═══ Document text ═══

Abstract
Mutations selected or deselected during passage of human immunodeficiency virus strain HXB2 or resistant variants with tenofovir (TFV), abacavir (ABC), and lamivudine (3TC) differed depending on the drug combination and virus genotype. In the wild-type virus, TFV-ABC and TFV-3TC selected K65R (with reduced susceptibility to all three inhibitors) and then Y115F. TFV-containing regimens might increase K65R selection, which confers multiple nucleoside reverse transcriptase inhibitor resistance.
Resistant human immunodeficiency virus type 1 strains may be selected in patients undergoing antiretroviral therapy (10) or by in vitro selection with increasing inhibitor concentrations (24, 25). Abacavir (ABC) (6) and lamivudine (3TC) (12) are nucleoside reverse transcriptase inhibitors (NRTI), while tenofovir (TFV) is a nucleotide analogue (3, 22) but is grouped with the NRTI on the basis of its mode of action (7). Substitutions in reverse transcriptase (RT) with reduced susceptibility to ABC include K65R, L74V, Y115F, and M184V, but alone they give only a modest (threefold) reduction in ABC susceptibility (23). M184V, generally selected first, does not appear to influence the clinical response to ABC (11, 14). The most significant mutations for cross-resistance to ABC are multiple thymidine analogue mutations (TAMs) when present with M184V (14, 23). For 3TC, selection of M184V or M184I alone gives high-level resistance (12, 24, 26). Maintenance of the M184V mutation may confer a clinical benefit by delaying TAMs (2) and reducing replicative capacity (13, 18). For TFV, K65R was the only resistance-conferring mutation selected in vitro and in vivo (25; M. D. Miller, N. A. Margot, D. J. McColl, T. Wrin, D. F. Coakley, and A. K. Cheng, XII Int. HIV Drug Resist. Workshop, abstr. 135, 2003), with a three- to fourfold susceptibility reduction, and confers cross-resistance to ABC, 2′,3′-dideoxyinosine, 2′,3′-dideoxycytidine, dioxolane (−)-β-d-dioxolane-guanosine, and 3TC (4, 8-10, 20, 23, 25). Clinical trials with the prodrug tenofovir disoproxil fumarate (TDF) demonstrated significantly reduced antiviral response in the presence of three TAMs including M41L or L210W (19). In contrast, M184V increases virus susceptibility to TFV (17, 18).

═══

■ Task set
1 > Decide whether each statement below agrees with the text on HIV resistance mutations. Answer yes or no for each, quoting the deciding words of the text.
(a) Selection of M184V or M184I alone gives high-level resistance to 3TC.
(b) M184V lowers virus susceptibility to TFV.
(c) Tenofovir is described as a nucleoside analogue.
2 > List every reverse transcriptase substitution that the text on HIV resistance mutations names as giving reduced susceptibility to ABC.
3 > Carry on the text on HIV resistance mutations from its final sentence.

═══ Supplied data ═══

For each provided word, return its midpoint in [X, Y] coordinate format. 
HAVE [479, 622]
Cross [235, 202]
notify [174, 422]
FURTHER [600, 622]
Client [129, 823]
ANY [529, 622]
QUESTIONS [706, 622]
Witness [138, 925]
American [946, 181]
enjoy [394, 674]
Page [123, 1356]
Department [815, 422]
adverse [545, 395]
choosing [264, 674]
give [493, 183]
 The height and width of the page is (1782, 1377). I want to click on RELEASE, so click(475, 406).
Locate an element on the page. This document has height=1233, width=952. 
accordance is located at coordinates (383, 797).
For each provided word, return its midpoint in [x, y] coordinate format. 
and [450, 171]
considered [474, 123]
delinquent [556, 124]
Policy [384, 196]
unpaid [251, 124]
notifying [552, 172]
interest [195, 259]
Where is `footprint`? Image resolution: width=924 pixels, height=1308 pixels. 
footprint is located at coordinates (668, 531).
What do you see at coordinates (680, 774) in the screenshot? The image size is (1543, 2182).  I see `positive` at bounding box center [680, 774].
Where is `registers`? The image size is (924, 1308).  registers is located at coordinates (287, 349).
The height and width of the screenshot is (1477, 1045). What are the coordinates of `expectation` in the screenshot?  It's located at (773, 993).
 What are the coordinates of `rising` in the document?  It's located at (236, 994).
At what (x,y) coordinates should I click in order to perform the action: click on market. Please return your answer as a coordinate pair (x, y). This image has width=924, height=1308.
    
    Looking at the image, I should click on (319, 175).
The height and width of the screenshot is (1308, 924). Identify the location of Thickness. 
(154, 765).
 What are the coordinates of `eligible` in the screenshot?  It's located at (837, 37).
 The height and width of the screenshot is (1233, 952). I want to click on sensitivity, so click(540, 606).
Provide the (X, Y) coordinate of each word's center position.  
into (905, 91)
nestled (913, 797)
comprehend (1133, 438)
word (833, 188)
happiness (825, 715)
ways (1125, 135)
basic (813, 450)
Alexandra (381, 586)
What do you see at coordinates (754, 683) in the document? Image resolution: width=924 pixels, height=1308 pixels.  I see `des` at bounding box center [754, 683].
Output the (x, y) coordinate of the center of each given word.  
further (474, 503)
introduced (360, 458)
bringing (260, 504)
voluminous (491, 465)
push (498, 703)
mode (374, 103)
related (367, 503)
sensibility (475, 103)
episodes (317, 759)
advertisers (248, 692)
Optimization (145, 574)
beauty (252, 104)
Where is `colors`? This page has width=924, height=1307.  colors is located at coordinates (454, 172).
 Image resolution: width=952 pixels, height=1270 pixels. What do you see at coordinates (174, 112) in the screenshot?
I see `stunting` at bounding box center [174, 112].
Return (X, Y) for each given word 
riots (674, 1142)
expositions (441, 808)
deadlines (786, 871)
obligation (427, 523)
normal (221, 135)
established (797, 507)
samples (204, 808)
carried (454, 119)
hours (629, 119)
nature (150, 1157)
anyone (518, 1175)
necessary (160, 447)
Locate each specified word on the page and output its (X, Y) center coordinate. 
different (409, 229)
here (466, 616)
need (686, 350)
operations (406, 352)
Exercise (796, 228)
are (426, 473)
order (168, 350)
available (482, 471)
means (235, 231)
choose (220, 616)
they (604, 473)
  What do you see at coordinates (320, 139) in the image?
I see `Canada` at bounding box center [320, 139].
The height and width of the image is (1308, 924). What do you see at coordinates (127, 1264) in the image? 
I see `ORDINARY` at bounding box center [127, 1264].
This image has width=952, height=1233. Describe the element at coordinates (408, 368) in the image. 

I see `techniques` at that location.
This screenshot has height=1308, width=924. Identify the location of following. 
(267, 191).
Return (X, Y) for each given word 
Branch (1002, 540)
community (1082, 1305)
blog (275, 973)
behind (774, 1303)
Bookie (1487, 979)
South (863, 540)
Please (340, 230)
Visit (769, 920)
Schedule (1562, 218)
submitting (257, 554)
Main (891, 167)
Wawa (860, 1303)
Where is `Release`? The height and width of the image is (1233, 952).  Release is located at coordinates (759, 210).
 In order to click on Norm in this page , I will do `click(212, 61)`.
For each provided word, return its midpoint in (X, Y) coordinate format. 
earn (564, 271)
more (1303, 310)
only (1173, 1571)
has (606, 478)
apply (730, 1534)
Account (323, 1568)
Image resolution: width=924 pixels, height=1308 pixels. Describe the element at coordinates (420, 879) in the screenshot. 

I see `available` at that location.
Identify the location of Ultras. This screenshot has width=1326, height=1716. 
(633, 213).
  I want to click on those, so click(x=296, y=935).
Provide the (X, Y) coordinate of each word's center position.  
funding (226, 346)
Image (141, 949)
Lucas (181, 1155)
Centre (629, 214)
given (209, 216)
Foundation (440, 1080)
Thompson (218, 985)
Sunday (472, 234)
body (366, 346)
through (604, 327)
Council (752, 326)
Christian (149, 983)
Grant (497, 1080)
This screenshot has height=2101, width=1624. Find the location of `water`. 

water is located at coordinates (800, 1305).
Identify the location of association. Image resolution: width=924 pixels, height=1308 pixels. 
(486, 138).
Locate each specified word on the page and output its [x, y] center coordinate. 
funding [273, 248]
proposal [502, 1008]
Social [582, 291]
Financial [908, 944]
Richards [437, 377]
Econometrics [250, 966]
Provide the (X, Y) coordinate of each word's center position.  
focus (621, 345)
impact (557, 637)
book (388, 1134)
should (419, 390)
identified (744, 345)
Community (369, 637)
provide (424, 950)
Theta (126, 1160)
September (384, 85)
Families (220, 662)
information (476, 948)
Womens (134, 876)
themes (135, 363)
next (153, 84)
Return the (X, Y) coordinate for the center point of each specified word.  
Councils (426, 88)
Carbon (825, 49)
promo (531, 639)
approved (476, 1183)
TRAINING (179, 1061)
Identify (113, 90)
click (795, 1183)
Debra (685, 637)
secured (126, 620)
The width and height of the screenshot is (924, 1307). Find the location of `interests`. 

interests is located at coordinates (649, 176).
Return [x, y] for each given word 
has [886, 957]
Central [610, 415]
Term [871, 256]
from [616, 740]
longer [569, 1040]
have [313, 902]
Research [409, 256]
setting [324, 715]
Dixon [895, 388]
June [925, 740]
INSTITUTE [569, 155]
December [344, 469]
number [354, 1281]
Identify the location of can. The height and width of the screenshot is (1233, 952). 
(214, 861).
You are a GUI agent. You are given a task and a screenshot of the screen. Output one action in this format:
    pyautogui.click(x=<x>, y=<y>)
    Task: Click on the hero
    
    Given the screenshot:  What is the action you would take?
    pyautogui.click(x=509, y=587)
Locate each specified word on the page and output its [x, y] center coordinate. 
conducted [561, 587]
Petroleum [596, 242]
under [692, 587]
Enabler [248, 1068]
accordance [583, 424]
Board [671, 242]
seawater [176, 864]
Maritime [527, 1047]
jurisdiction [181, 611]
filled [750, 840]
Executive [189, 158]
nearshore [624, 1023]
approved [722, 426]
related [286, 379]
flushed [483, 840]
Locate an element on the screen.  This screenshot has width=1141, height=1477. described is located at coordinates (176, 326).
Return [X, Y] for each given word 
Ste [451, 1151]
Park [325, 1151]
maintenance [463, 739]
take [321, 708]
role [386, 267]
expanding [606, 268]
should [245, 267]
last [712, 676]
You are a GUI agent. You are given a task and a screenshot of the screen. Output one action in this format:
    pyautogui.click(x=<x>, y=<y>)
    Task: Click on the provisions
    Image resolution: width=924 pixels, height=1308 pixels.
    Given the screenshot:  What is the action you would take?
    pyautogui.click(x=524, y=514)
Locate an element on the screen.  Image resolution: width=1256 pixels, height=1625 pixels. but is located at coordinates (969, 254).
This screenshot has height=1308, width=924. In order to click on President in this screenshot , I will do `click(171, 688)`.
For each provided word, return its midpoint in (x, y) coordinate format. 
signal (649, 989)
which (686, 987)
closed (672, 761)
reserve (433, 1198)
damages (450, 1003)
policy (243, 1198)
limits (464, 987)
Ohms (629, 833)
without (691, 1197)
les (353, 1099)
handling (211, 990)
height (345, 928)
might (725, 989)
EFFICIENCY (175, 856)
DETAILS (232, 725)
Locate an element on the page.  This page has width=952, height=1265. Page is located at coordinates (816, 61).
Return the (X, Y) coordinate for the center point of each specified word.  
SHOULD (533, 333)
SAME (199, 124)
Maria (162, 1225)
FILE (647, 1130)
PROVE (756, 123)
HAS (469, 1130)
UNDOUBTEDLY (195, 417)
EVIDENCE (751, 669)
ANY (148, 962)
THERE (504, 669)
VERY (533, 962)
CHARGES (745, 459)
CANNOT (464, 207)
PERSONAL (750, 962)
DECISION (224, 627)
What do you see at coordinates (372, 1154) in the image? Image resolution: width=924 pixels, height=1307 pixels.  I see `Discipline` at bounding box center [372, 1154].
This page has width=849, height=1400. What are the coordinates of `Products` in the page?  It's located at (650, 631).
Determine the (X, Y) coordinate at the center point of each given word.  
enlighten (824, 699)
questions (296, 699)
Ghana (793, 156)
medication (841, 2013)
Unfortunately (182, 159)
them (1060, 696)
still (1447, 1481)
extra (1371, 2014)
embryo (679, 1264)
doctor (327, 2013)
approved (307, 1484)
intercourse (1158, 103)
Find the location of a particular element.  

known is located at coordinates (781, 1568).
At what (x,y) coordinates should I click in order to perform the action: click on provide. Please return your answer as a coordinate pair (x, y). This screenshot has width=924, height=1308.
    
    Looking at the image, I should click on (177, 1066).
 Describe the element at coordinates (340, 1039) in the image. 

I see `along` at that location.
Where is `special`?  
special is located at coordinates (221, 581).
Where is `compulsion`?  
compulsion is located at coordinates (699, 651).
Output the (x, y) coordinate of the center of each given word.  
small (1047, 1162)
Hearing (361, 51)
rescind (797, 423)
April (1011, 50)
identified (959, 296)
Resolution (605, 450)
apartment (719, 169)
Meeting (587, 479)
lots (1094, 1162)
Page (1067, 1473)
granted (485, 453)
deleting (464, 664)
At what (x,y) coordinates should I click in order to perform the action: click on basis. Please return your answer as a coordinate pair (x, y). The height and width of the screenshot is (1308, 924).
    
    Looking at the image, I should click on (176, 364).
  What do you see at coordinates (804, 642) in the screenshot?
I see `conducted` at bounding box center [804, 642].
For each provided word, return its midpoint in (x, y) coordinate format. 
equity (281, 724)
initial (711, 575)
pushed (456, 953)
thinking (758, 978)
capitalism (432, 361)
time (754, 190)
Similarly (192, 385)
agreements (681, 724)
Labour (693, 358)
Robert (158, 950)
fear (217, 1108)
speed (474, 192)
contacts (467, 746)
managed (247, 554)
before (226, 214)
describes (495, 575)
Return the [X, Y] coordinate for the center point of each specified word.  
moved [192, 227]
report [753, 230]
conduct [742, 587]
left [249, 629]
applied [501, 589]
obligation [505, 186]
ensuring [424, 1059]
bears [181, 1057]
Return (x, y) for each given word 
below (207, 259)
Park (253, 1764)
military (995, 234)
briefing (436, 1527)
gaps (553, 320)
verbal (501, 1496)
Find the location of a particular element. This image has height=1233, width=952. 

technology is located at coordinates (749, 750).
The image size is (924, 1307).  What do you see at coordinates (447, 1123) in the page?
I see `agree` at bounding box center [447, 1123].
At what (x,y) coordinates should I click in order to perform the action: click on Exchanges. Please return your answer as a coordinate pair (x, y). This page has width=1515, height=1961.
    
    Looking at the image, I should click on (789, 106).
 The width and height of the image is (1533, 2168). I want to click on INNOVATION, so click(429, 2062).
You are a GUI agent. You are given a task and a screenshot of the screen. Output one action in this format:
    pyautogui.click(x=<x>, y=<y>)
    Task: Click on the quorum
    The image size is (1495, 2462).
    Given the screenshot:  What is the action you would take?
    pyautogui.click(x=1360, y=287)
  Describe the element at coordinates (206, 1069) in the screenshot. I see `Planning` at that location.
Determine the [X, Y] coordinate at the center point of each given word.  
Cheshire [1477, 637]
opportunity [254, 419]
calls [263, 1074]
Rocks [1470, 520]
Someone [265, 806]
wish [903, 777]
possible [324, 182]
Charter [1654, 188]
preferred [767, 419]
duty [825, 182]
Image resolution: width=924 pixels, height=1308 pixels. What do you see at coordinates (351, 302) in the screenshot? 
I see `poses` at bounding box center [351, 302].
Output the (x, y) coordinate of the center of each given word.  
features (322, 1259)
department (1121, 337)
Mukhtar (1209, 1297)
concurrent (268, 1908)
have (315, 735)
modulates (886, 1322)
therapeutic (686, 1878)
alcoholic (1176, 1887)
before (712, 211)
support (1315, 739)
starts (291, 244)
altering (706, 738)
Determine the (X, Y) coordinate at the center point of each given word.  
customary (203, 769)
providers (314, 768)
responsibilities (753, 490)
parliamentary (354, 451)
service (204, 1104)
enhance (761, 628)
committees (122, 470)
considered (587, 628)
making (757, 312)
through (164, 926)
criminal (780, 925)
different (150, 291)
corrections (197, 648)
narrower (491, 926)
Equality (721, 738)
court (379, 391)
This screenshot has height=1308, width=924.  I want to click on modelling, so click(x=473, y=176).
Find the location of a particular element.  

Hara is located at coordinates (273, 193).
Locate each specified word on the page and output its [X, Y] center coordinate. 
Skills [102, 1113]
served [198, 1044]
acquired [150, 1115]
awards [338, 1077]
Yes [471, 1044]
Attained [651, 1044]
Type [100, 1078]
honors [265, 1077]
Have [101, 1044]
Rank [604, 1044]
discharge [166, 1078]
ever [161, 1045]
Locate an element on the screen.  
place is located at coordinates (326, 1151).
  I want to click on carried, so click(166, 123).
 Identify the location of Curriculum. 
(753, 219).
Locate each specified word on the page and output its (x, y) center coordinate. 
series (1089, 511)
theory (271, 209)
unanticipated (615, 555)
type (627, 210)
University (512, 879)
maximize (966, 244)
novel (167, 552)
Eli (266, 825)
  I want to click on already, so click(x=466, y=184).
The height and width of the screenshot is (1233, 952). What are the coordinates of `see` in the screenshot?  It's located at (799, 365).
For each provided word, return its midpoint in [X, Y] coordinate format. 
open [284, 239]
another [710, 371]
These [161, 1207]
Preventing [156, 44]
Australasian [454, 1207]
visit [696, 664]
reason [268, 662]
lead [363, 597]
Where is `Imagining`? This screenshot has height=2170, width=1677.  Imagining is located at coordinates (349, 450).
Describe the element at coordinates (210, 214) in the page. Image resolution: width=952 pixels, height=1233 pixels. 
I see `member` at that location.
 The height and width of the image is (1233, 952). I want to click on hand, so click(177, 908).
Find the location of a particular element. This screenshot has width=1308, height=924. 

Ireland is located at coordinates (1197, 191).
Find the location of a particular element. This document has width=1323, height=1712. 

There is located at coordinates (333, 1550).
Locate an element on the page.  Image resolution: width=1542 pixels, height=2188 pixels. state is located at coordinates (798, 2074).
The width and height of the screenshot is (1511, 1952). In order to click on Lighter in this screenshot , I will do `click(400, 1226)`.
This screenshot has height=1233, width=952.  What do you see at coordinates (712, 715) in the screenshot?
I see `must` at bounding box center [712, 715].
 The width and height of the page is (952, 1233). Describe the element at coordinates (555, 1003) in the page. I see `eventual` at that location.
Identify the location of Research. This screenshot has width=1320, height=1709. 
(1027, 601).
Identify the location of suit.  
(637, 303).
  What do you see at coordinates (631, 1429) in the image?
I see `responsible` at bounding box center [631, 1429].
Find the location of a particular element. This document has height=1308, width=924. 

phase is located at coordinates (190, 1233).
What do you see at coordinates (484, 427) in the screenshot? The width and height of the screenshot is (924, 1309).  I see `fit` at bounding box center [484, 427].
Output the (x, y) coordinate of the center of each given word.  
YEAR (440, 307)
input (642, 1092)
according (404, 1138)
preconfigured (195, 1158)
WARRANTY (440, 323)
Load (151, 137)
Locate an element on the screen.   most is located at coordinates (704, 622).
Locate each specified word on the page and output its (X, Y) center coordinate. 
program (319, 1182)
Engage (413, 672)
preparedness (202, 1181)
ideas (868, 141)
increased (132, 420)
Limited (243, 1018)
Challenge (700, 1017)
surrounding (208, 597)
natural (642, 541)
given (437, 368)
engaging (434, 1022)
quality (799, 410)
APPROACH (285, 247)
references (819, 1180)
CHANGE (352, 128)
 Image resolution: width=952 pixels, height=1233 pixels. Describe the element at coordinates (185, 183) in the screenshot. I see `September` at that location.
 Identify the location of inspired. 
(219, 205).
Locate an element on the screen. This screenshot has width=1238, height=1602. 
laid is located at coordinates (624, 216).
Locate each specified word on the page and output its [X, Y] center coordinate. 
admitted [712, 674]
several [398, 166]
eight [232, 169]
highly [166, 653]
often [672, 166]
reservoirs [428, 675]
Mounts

═══

■ Task answers
1 >
(a) Yes: "For 3TC, selection of M184V or M184I alone gives high-level resistance"
(b) No: "In contrast, M184V increases virus susceptibility to TFV"
(c) No: "while tenofovir (TFV) is a nucleotide analogue"

2 > K65R, L74V, Y115F, M184V

3 >
Resistance selection in the presence of TFV was studied in vitro both alone and in drug combinations against virus with and without NRTI resistance-conferring mutations. Separate passage series were performed with MT-4 cells and wild-type virus (HXB2) and resistant variants (HXB241L,184V,215Y and HXB265R,74V,184V) as described previously (23, 24). The first passage used drug concentrations that were two and four times the 50% inhibitory concentration (IC50). Virus supernatants were taken for further passage, and drug concentrations were maintained and increased exponentially (two- and fourfold) for subsequent passages. Infected-cell pellets were used to sequence the RT region including codons 1 to 400 by ABI 3700 technology. The phenotypes of selected viruses were determined by the 3-(4,5-dimethylthiazol-2-yl)-2,5-diphenyltetrazolium bromide assay with MT-4 cells (5).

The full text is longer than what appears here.